My exit codes from sacct are always 137:0 and 139:0 from these jobs.
Bill
On 7/25/2014 6:22 PM, Danny Auble wrote:
Paul is correct,
Before 14.03.5 Slurm didn't obey POSIX convention but now does.
Basically if the job was signaled in some fashion the exit code is
increased by 128 to show this is the case.

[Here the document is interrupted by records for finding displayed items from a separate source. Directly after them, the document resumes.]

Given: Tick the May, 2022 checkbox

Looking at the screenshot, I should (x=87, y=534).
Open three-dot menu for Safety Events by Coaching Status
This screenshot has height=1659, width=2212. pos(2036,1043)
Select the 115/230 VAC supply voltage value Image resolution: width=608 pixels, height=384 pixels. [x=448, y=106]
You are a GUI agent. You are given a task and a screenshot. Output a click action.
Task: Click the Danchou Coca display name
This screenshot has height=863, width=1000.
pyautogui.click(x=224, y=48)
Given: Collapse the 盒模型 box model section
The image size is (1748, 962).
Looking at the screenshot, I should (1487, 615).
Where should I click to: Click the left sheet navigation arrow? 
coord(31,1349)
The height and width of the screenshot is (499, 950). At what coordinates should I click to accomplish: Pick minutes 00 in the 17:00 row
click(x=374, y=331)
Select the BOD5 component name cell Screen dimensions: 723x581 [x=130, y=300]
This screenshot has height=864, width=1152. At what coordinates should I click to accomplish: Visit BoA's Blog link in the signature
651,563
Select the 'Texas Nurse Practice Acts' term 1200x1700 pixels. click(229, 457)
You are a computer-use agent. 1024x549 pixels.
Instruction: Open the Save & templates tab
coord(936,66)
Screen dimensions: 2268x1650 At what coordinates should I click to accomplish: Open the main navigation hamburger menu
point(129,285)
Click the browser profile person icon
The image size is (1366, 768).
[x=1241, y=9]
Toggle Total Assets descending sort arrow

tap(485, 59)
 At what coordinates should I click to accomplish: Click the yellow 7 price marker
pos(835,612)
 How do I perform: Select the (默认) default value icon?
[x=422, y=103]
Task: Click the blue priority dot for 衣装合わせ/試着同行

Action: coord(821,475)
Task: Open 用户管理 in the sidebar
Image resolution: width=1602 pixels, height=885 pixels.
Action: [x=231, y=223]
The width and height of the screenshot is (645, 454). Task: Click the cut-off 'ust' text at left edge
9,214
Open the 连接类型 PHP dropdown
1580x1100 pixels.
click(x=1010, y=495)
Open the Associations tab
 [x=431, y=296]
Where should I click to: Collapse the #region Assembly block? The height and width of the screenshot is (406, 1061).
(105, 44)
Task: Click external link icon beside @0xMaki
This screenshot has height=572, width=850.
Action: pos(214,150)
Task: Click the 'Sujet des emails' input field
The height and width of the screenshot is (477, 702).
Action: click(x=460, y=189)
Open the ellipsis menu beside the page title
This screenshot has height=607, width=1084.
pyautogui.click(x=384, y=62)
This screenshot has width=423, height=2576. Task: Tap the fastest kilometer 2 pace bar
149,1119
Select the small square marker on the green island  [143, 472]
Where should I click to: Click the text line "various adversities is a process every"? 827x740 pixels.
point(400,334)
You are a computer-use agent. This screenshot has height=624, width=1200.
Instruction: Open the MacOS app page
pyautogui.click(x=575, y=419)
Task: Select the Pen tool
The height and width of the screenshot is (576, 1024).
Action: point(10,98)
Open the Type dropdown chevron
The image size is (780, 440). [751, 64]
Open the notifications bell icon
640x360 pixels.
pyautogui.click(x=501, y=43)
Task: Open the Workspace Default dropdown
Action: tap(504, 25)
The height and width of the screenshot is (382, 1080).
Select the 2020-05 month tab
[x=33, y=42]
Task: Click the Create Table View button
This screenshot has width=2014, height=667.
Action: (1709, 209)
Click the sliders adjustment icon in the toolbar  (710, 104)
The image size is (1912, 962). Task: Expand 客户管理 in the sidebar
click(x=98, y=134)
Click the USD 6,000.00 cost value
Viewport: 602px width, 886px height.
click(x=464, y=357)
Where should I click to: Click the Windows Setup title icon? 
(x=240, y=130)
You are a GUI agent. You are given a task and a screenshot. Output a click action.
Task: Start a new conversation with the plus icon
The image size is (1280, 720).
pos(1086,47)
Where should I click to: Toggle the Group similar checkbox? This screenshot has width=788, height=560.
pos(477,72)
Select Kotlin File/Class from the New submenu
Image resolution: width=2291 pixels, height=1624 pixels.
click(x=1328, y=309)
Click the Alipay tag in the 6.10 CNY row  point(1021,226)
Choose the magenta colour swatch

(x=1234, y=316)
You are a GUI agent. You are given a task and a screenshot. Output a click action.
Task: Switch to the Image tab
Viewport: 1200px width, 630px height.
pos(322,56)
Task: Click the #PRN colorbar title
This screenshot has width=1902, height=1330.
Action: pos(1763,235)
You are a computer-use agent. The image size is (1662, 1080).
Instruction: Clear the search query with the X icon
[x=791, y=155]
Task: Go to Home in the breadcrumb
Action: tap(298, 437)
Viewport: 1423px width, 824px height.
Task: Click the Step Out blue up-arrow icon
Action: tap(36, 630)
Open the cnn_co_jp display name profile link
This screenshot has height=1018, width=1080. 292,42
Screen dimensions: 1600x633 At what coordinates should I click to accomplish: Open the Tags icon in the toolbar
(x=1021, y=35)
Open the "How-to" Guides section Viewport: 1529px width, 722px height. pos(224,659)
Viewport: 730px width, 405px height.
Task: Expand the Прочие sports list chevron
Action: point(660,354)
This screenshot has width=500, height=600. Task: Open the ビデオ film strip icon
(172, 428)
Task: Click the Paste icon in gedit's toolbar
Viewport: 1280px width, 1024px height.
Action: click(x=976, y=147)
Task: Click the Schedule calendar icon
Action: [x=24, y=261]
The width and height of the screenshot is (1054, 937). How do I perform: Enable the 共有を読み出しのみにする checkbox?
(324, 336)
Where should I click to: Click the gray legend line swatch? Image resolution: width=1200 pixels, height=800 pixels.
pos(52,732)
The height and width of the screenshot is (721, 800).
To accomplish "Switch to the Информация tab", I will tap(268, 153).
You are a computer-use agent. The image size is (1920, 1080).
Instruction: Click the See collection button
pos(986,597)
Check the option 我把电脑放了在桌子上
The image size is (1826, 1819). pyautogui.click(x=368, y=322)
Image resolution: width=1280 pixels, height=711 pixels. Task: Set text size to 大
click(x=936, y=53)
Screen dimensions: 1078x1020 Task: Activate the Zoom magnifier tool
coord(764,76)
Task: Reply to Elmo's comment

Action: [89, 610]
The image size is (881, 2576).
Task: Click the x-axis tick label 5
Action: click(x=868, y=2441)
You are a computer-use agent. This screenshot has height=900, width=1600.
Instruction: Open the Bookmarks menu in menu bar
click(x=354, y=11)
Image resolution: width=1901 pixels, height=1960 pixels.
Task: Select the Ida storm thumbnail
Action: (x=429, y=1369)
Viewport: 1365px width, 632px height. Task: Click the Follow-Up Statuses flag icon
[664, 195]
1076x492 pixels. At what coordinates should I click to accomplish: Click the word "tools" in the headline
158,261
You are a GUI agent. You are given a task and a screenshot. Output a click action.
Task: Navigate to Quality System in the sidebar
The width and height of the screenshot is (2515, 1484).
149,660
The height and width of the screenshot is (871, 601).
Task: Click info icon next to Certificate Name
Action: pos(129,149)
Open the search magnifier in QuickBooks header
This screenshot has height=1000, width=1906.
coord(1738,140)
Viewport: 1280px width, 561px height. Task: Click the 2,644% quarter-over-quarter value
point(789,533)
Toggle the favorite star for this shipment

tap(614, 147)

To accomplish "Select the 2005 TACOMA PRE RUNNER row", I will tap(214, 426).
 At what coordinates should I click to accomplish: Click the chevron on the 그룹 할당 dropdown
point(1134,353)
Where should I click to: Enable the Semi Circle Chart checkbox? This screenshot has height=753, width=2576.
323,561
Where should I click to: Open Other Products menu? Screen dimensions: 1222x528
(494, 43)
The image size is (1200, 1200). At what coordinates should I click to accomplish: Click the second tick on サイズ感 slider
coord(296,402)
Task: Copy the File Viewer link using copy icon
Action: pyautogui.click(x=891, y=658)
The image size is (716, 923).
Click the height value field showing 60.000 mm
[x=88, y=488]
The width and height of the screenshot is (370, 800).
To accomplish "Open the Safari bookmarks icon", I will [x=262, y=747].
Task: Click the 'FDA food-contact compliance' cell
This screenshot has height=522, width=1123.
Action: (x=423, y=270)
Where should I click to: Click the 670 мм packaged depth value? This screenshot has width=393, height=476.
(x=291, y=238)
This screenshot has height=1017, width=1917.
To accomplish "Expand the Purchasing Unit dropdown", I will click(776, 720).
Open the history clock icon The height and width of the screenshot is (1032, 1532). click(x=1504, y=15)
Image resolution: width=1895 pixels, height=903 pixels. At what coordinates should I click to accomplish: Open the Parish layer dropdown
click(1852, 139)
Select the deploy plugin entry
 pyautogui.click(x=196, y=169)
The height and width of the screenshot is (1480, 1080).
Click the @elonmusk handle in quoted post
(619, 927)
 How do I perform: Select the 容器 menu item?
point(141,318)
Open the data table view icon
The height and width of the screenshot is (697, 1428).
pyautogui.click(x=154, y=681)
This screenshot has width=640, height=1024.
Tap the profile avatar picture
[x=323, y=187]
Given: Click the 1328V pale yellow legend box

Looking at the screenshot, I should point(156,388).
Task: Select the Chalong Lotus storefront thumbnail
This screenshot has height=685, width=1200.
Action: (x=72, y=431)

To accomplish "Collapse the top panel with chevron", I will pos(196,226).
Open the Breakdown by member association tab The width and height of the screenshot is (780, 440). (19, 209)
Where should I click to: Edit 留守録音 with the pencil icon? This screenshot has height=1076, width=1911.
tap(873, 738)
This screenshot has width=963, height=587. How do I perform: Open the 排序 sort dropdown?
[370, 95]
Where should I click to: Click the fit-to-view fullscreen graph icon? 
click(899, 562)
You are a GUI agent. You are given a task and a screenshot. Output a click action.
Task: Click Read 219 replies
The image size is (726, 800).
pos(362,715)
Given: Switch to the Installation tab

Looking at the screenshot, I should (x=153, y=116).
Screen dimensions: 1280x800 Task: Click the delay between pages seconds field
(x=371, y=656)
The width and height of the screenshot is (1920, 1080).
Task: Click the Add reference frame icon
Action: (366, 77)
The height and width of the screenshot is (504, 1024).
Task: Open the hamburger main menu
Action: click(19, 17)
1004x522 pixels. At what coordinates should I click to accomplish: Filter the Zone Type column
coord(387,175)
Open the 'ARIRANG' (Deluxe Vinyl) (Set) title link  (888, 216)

As an example on the command line, if I do a simple sleep and ctrl-C
it the exit code would be 130
sleep 1000
^C
echo $?
130
Before 14.03.5 srun wouldn't return just 15 in this case but we wanted
to be POSIX compliant so we modified it to increase the exit_code as
it should to be compliant.
What does sacct tell you on the jobs? For the exit code of 137 I
would expect you would get a ExitCode of 0:9 meaning you had an exit
code of 0 but it was signaled with a SIGKILL. For the 139 I would
expect a 0:11 meaning a Seg Fault happened just as Paul said.
Danny
On 07/25/2014 03:06 PM, Bill Wichser wrote:
From the documentation there is no clear explanation which I find
explaining the exit codes of jobs. I have a user experiencing exit
codes of 137 and 139. Can anyone help me to locate what this 8 bit
unsigned integer references?
Thanks,
Bill